With respect to the problems of globalization that have been mentioned by our panelists, I will not pretend to try to solve those. I do think that Thomas Friedman made an important point in his column in the New York Times this week.(7) Whichever economy you live in, we regulate to achieve social outcomes in a variety of ways. The challenge of globalization is one that involves opportunities being broadened beyond the developed economies where we enjoy a relatively high standard of living and can think about having these social models. The question that Mr. Friedman asked was how can you spend time being worried about defending a 35-hour work week when there are plenty of workers in India, to take his example, who by use of the Internet and other devices, would be more than happy to work a 35-hour day to try to increase their economic prosperity. This question confronts all of our economies and we will reach different resolutions, but the pressures from globalization should not be seen as a negative. Not only do they make our businesses more competitive when they are held up to the rigor of competition, but they also promote the possibility for greater economic welfare throughout parts of the world that have not previously enjoyed these advantages.

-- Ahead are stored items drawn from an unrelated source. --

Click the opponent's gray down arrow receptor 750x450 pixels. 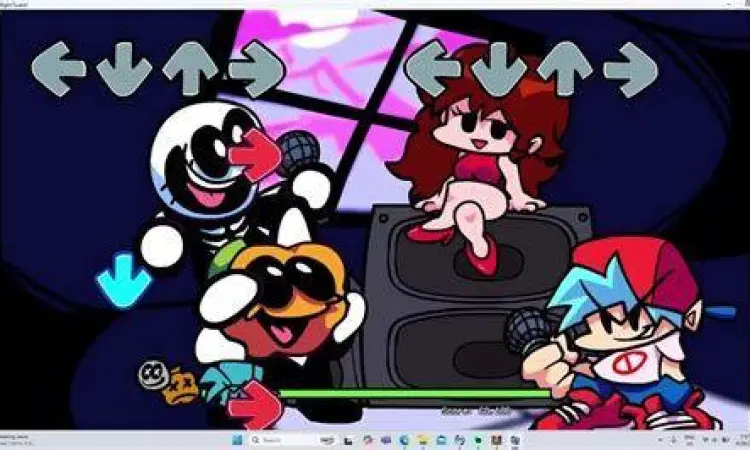(x=124, y=70)
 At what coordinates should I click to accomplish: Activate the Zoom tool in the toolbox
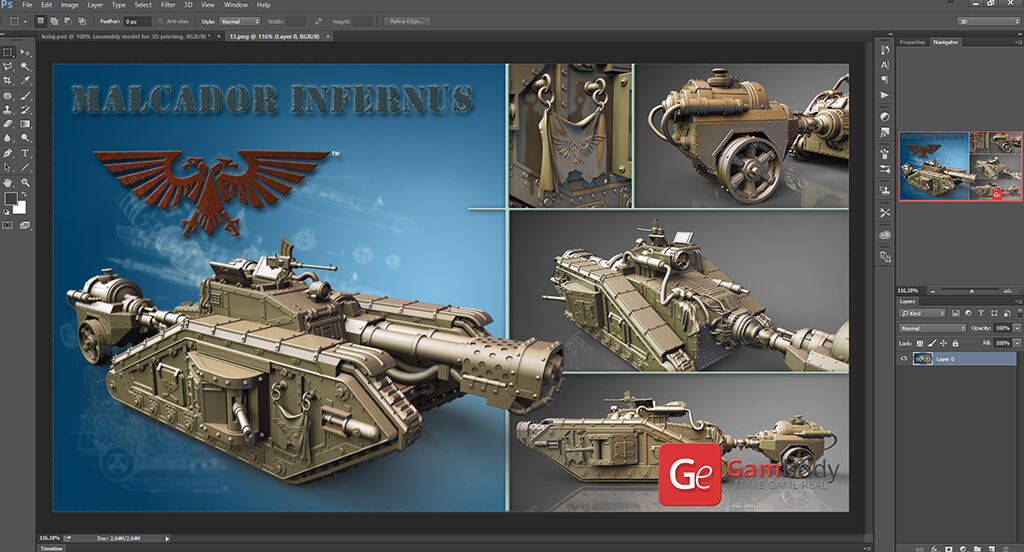point(26,183)
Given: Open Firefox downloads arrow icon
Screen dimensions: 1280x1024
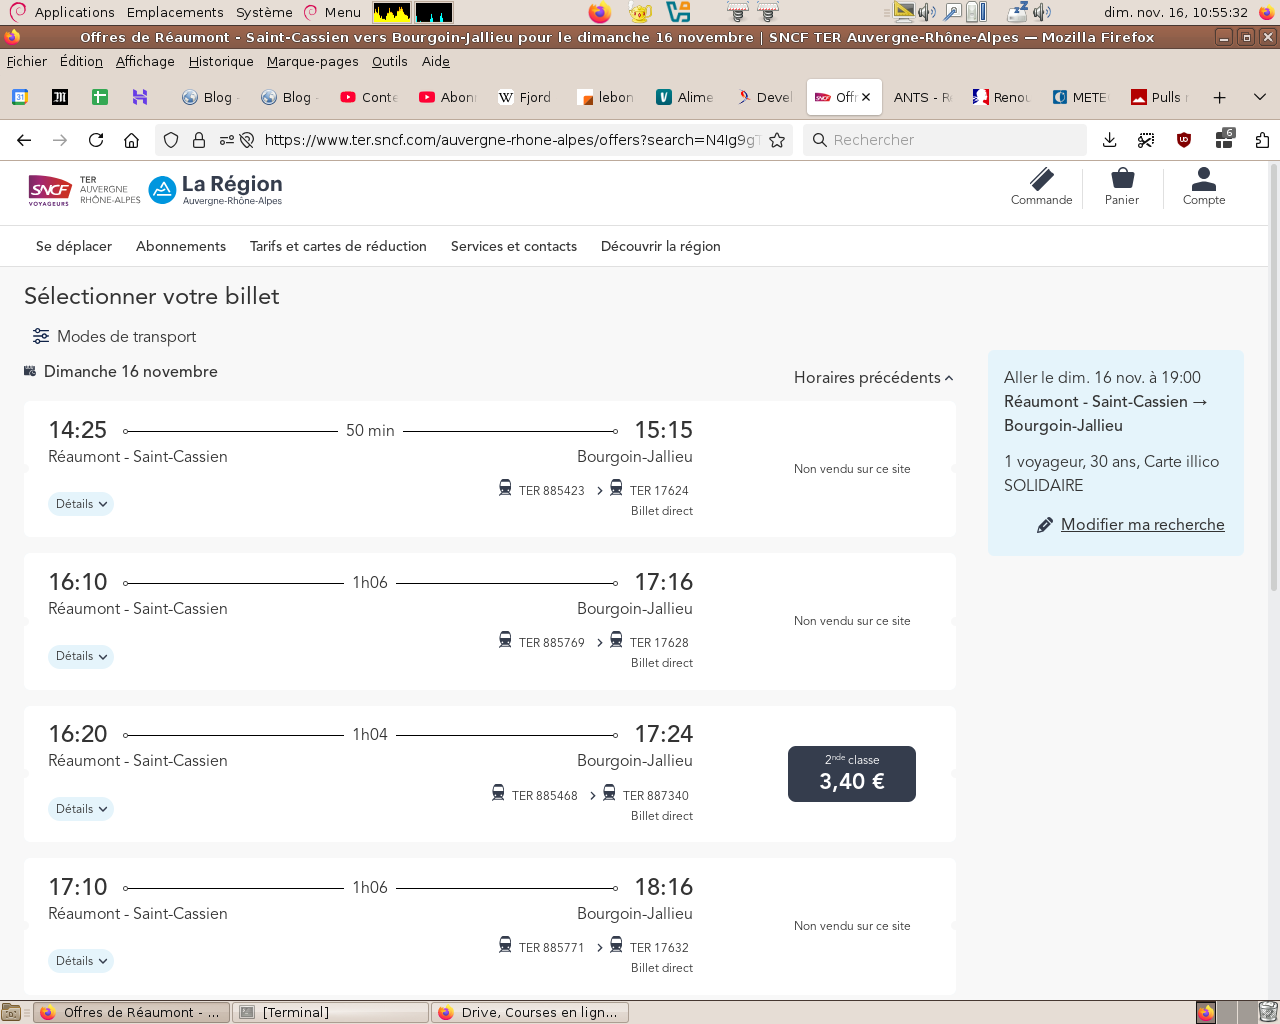Looking at the screenshot, I should [x=1109, y=140].
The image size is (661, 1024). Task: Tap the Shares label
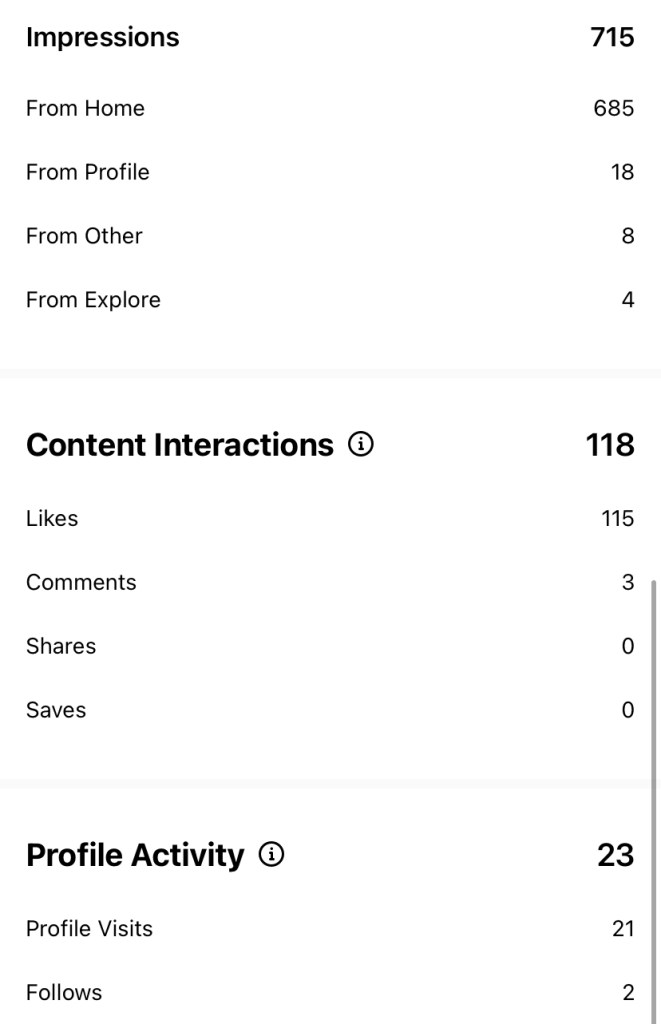click(x=61, y=646)

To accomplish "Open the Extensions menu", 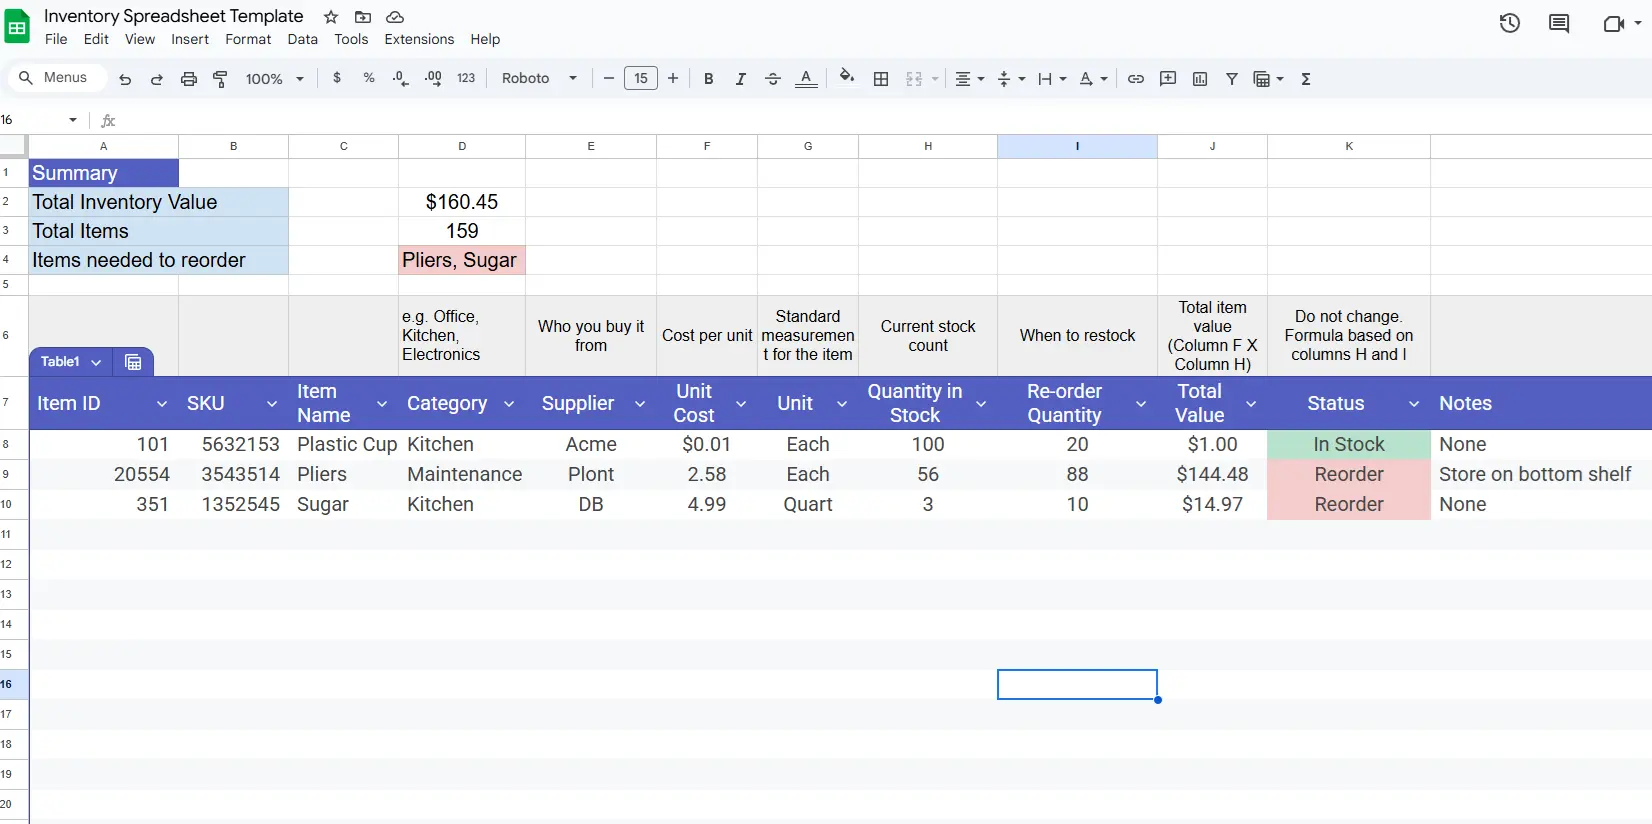I will pos(419,39).
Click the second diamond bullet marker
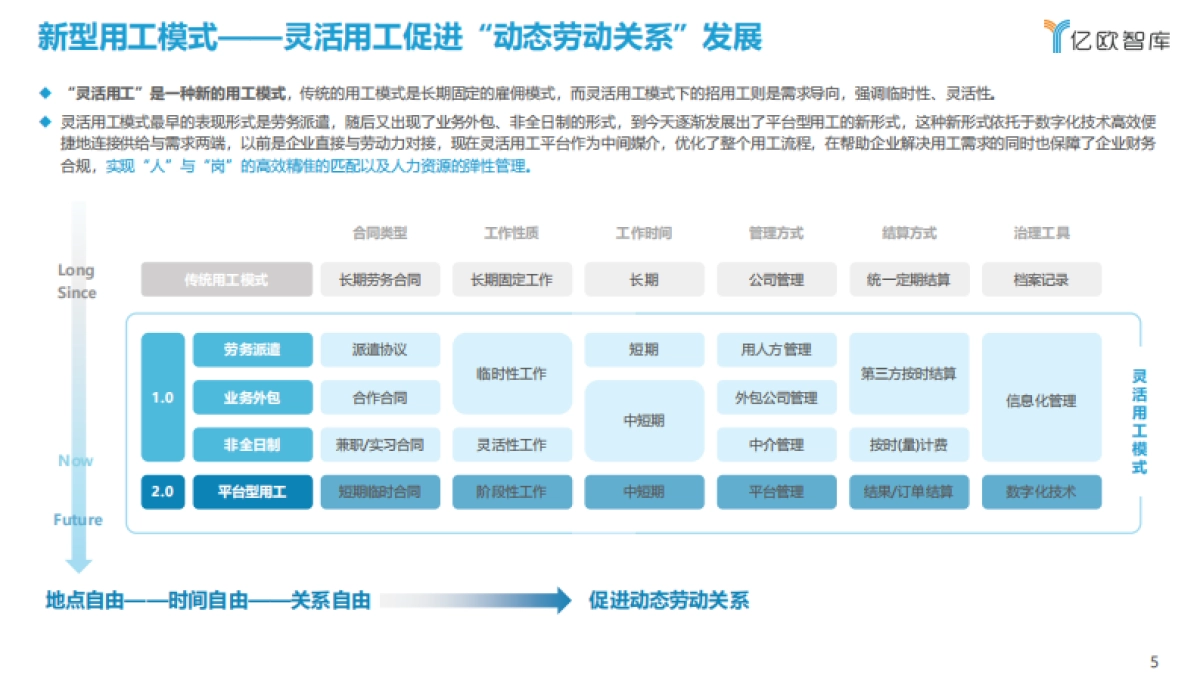 coord(44,121)
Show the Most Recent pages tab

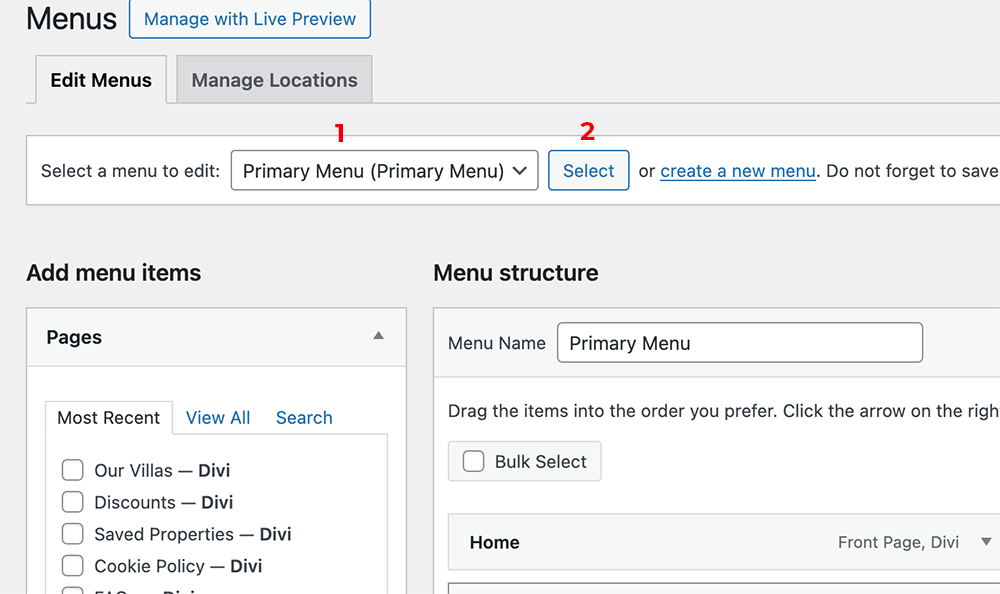[x=108, y=418]
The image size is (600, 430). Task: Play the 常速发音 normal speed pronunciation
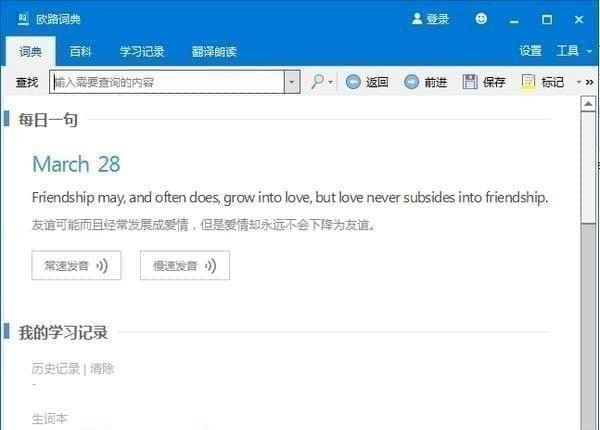click(x=77, y=265)
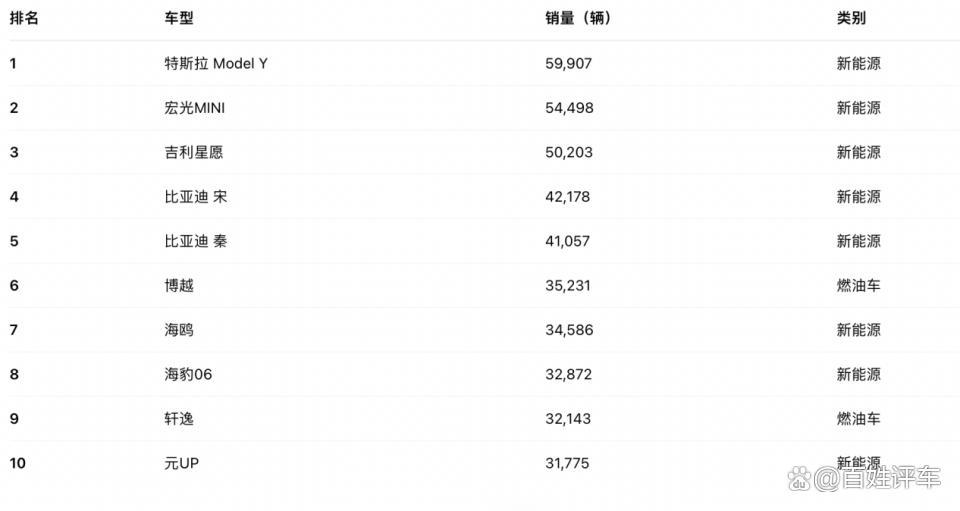Select the 宏光MINI model cell

(195, 108)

In short, considering these two topics of competition and politics, my conclusion is to keep politics out of your competition enforcement and get competition into your politics through effective advocacy. Thank you very much.
1. Telecommunications Act of 1996, Pub. L. No. 104-104, 110 Stat. 56 (1996) codified throughout Title 47 of the United States Code (47 U.S.C.).
2. See German Restraints of Competition Act 1958 (ARC) (amended 2004), sections 8 and 42, available at http://www.bundeskartellamt.de.
3. Dr. Ulf Boge, President of the Bundeskartellamt, State-imposed Restrictions of Competition and Competition Advocacy, speech on the occasion of the Opening Session of the Seoul Competition Forum 2004, April 20, 2004, available at http://www.bundeskartellamt.de/wEnglisch/download/pdf/04Seoul_e.PDF.
4. Statement of Charles A. James, Assistant Attorney General, Antitrust Division, U.S. Department of Justice, before the Committee on the Judiciary, U.S. House of Representatives concerning H.R. 1253, The Free Market Antitrust Immunity Reform Act of 2001, Washington, D.C., June 5, 2002, available at http://www.usdoj.gov/atr/public/testimony/11244.htm.
5. Neelie Kroes, Member of the European Commission, The Competition Principle as a Guideline for Legislation and State Action the Responsibility of Politicians and the Role of Competition Authorities, 12th International Conference on Competition
6. See Parker v. Brown, 317 U.S. 341 (1943); FTC v. Ticor Title Ins. Co., 504 U.S. 621 (1992).
7. Thomas L. Friedman, A Race to the Top, N.Y. Times, June 3, 2005, at A23.